Ohio State has churned out four first-round cornerbacks since Urban Meyer’s arrival in 2012. Bradley Roby, Eli Apple, Marshon Lattimore, and Gareon Conley all arrived on campus with a considerable amount of hype and eventually emerged as elite corners for great Buckeye teams.
Next up: junior Denzel Ward. All we really knew about Ward going into last season was his status as the Buckeyes’ fastest player. Now? He’s fresh off of a season where he performed well as the No. 3 corner in the nation’s most-talented secondary. Way-too-early 2018 mock drafts have Ward coming off the board in the late-first round. Ohio State’s coaching staff certainly doesn’t appear to be worried about their new No. 1 cornerback.

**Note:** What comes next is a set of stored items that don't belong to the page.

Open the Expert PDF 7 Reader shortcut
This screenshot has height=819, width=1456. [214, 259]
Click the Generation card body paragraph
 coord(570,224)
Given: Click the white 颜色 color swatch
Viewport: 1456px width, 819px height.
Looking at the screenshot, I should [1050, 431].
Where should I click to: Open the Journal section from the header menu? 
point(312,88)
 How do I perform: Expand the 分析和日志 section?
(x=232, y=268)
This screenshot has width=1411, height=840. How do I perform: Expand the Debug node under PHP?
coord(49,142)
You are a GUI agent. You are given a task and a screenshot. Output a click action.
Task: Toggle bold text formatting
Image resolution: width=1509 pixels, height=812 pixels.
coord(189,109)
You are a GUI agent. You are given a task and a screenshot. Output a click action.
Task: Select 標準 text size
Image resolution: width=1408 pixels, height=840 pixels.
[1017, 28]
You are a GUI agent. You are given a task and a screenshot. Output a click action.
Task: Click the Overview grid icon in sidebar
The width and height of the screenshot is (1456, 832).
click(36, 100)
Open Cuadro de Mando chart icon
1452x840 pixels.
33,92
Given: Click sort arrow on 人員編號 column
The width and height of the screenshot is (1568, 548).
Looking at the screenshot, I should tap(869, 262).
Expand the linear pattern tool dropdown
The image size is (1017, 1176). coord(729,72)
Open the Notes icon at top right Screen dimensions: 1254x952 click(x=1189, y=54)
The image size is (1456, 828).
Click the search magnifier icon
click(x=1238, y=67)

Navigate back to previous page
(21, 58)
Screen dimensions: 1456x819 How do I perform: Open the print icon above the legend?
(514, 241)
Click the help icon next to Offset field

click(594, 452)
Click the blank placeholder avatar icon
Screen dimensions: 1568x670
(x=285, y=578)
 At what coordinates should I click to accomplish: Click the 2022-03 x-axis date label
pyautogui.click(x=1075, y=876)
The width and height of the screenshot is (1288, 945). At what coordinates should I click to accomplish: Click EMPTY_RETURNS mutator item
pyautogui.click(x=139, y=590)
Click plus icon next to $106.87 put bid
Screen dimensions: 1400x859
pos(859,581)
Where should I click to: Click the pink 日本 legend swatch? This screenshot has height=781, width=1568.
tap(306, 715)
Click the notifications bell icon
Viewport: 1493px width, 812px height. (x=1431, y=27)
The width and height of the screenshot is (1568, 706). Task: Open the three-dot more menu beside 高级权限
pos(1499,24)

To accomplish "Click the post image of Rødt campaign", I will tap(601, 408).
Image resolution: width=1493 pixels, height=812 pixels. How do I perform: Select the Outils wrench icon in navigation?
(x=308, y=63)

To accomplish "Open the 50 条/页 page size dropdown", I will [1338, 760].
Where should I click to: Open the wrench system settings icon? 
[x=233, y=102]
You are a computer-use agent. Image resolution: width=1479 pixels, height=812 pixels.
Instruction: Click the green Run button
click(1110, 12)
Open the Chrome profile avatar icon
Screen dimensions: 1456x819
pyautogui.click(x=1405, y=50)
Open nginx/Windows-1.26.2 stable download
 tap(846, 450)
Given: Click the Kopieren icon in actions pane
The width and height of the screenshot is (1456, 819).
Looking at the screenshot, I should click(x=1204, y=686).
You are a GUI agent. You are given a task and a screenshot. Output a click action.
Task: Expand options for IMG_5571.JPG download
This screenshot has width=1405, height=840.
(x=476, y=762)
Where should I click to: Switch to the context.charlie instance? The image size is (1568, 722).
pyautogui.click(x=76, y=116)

“[Ward is] as good as the other two. I played three guys of equally talented ability ... I don’t run out a guy who is not as good as the other guys. Who would do that? Have you met my boss?”
— Ohio State Cornerbacks Coach Kerry Coombs
Coombs isn’t kidding. Ward rotated snaps with Conley and Lattimore all season, and held up just fine in coverage despite lacking the same length and experience as his teammates. Per CFB Film Room, Ward didn’t contest passes at the same rate as Conley or Lattimore, but he also wasn’t called for a single pass interference penalty and didn’t allow a touchdown:
The good news is that Ward might be the fastest player on a team full of freak-athletes, and he plays bigger than his size suggests. Just ask Oklahoma’s 6'5" 250 pound TE/WR Mark Andrews:
Ward has long been willing to lay down some big hits — he made good use of his time as the first man down the field on the Buckeyes’ kickoff unit as a freshman — but he’s about to be Ohio State’s No. 1 cornerback because of his sticky coverage ability and ball skills.
“I just gotta go out and play like I’m the starting corner ... the No. 1 corner here.”
Ohio State primarily plays cover-four or man-to-man coverage. Both of those coverages have the same No. 1 rule for the defense’s outside cornerbacks: don’t get beat deep. Believe it or not, tracking Big-Ten wide receivers 40-plus yards on an island down the sideline is easier said than done, but it’s something Ward has shown the ability to do.
Despite having zero interceptions last season, Ward is unique in his ability to not only track receivers deep, but to get in a position to make a play on the ball. He tied Marshon Lattimore for the team lead with nine pass deflections, in part thanks to his freakish leaping ability:
Ward’s mindset with the ball in the air is simple: mine. Cornerbacks don’t have the same freedom in Ohio State’s defense as we’ve seen from safeties like Malik Hooker and Vonn Bell, but this hasn’t stopped the cornerbacks from making risky breaks on the ball in order to create turnovers. Ward’s twitchy ability to start-and-stop helps him track receivers across the field and beat them to the ball point:
Ward wasn’t consistently in a position to get two hands on the ball last season, but it’d be shocking to see him not record at least an interception or two this time around.
“It’s just exciting ... I’m ready to take that leadership role in the cornerback room and help lead the team.”
Ohio State’s top cornerbacks have continuously made leaps in their ability from season-to-season. It wasn’t that long ago that Connor Cook was picking on Gareon Conley to the point that an injured Eli Apple had to come in and play. Ward’s first season as a significant contributor didn’t result in as many flash plays as his first-round counterparts, but that’s perfectly fine. An extra off-season with some of the best secondary coaches in the country should help Ward join his past teammates by hearing his name called sometime on Thursday in April 2018.